Switch providers with one line:

import { createGaiaAgent } from '@gaia-agent/sdk';

const agent = createGaiaAgent({
  providers: {
    search: 'exa',              // Use Exa instead of Tavily
    sandbox: 'sandock',         // Use Sandock instead of E2B
    browser: 'browseruse',      // Use BrowserUse instead of Steel
  },
});

Or set via environment variables:

GAIA_AGENT_SEARCH_PROVIDER=exa
GAIA_AGENT_SANDBOX_PROVIDER=sandock
GAIA_AGENT_BROWSER_PROVIDER=browseruse

🎯 GAIA Benchmark

Run official GAIA benchmarks with enhanced results tracking:

# Basic benchmark
pnpm benchmark                  # Run validation set
pnpm benchmark --limit 10       # Test with 10 tasks

# Resume interrupted runs
pnpm benchmark --resume         # Continue from checkpoint

# Filter by capability
pnpm benchmark:files            # Tasks with file attachments
pnpm benchmark:code             # Code execution tasks
pnpm benchmark:search           # Web search tasks
pnpm benchmark:browser          # Browser automation tasks

# Stream mode (real-time thinking)
pnpm benchmark:random --stream  # Watch agent think in real-time

# Wrong answers collection
pnpm benchmark:wrong            # Retry only failed tasks

📚 Wrong Answers Collection

Automatically track and retry failed tasks:

# 1. Run benchmark (auto-creates wrong-answers.json)
pnpm benchmark --limit 20

# 2. View wrong answers
cat benchmark-results/wrong-answers.json

# 3. Retry only failed tasks
pnpm benchmark:wrong --verbose

# 4. Keep retrying until all pass
pnpm benchmark:wrong
# → "🎉 No wrong answers!
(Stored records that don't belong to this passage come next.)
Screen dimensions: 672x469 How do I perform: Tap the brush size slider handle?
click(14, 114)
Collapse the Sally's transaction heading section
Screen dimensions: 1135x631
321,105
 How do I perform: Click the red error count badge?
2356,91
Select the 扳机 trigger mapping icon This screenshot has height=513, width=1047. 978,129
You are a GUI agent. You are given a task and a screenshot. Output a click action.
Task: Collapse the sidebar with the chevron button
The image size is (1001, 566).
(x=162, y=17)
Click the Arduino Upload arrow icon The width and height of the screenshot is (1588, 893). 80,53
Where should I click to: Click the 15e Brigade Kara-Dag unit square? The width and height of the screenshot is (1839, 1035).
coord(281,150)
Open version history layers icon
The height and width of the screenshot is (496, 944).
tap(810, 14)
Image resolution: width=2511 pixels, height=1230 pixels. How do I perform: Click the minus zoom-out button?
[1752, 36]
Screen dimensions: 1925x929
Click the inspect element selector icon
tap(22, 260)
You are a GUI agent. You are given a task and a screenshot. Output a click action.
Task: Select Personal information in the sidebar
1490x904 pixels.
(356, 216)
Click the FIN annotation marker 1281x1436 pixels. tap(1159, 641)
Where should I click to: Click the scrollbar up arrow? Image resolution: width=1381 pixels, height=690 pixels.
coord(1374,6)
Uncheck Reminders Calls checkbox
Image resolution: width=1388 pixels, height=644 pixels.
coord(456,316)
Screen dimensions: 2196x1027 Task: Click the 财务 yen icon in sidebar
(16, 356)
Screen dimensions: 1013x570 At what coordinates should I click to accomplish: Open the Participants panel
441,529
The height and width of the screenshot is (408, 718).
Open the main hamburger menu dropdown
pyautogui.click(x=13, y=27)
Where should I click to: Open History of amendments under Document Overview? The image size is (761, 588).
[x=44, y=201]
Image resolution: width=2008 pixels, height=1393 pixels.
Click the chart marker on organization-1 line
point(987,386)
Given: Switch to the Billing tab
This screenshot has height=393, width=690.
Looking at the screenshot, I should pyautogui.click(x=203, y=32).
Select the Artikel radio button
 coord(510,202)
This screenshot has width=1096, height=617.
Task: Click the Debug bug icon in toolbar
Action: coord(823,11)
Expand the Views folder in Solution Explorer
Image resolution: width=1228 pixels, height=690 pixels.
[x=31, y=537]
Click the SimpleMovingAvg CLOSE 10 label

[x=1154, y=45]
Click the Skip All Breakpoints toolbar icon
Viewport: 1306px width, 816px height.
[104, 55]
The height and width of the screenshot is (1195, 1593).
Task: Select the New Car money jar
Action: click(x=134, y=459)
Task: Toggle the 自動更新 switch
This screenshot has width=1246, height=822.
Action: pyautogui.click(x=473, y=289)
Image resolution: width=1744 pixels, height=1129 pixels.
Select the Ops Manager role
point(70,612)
All previous tasks passed."

📖 Wrong answers guide →
📖 Resume feature guide →
📖 Benchmark module docs →
📖 GAIA setup guide →


📊 Enhanced Benchmark Results

Benchmark results now include full task details:

{
  "taskId": "abc123",
  "question": "What year was X founded?",
  "level": 2,
  "files": ["image.png"],
  "answer": "1927",
  "expectedAnswer": "1927",
  "correct": true,
  "durationMs": 5234,
  "steps": 3,
  "toolsUsed": ["search", "browser"],
  "summary": {
    "totalToolCalls": 5,
    "uniqueTools": ["search", "browser", "calculator"],
    "hadError": false
  },
  "stepDetails": [ /* ... */ ]
}

Easier to analyze and debug! 🎉


📈 Benchmark Results

Latest benchmark performance across different task categories:

| Benchmark Command | Timestamp | Results | Accuracy | Model | Providers | Details | |-------------------|-----------|---------|----------|-------|-----------|---------| | pnpm benchmark | 2025-11-26 08:33 | 22/53 | 41.51% | gpt-4o | Search: tavily, Sandbox: e2b, Browser: steel | View Details | | pnpm benchmark:level1 | 2025-11-27 10:38 | 16/53 | 30.19% | gpt-4o | Search: openai, Sandbox: e2b, Browser: steel, Memory: mem0 | - | | pnpm benchmark:level1 | 2025-12-03 04:12 | 21/53 | 39.62% | Claude Sonnet 4.5 | Search: openai, Sandbox: e2b, Browser: steel, Memory: mem0 | View Details |

📖 See detailed task-by-task results →

Note: Benchmark results are automatically updated after each benchmark run.


🧪 Testing

Run unit tests with Vitest:

pnpm test                # Run all tests
pnpm test:watch          # Watch mode
pnpm test:coverage       # Coverage report

📖 Testing guide →


🎯 Advanced Usage

Custom Tools

import { createGaiaAgent, getDefaultTools } from '@gaia-agent/sdk';
import { tool } from 'ai';
import { z } from 'zod';

const agent = createGaiaAgent({
  tools: {
    ...getDefaultTools(),
    weatherTool: tool({
      description: 'Get weather',
      inputSchema: z.object({ city: z.string() }),
      execute: async ({ city }) => ({ temp: 72, condition: 'sunny' }),
    }),
  },
});

ToolSDK Integration

Integrate thousands of tools from ToolSDK.ai ecosystem:

import { createGaiaAgent, getDefaultTools } from '@gaia-agent/sdk';
import { ToolSDKApiClient } from 'toolsdk/api'; // npm install toolsdk

// Initialize ToolSDK client
const toolSDK = new ToolSDKApiClient({ apiKey: process.env.TOOLSDK_AI_API_KEY });

// Load tools from ToolSDK packages
const emailTool = await toolSDK.package('@toolsdk.ai/mcp-send-email', {
  RESEND_API_KEY: process.env.RESEND_API_KEY,
}).getAISDKTool("send-email");

const agent = createGaiaAgent({
  tools: {
    ...getDefaultTools(),
    emailTool
  },
});

const result = await agent.generate({
  prompt: 'Help me search for the latest AI news and send it to [email protected]',
});

📖 ToolSDK Packages →

Extend GAIAAgent Class

import { GAIAAgent } from '@gaia-agent/sdk';

class ResearchAgent extends GAIAAgent {
  constructor() {
    super({
      instructions: 'Research assistant specialized in AI papers',
      additionalTools: { /* custom tools */ },
    });
  }
}

📖 Advanced usage guide →
📖 API reference →


📚 Documentation

📖 Guides

🔧 Reference


🤝 Contributing

This project uses automated NPM publishing. When changes are merged to main:

  1. ✅ Tests run automatically
  2. 📦 Version bumps to next patch (e.g., 0.1.0 → 0.1.1)
  3. 📝 Changelog created in changelog/
  4. 🚀 Published to NPM
  5. 🏷️ Git tag created

For manual version bumps (minor/major), see docs/NPM_PUBLISH_SETUP.md.


📄 License

Apache License 2.0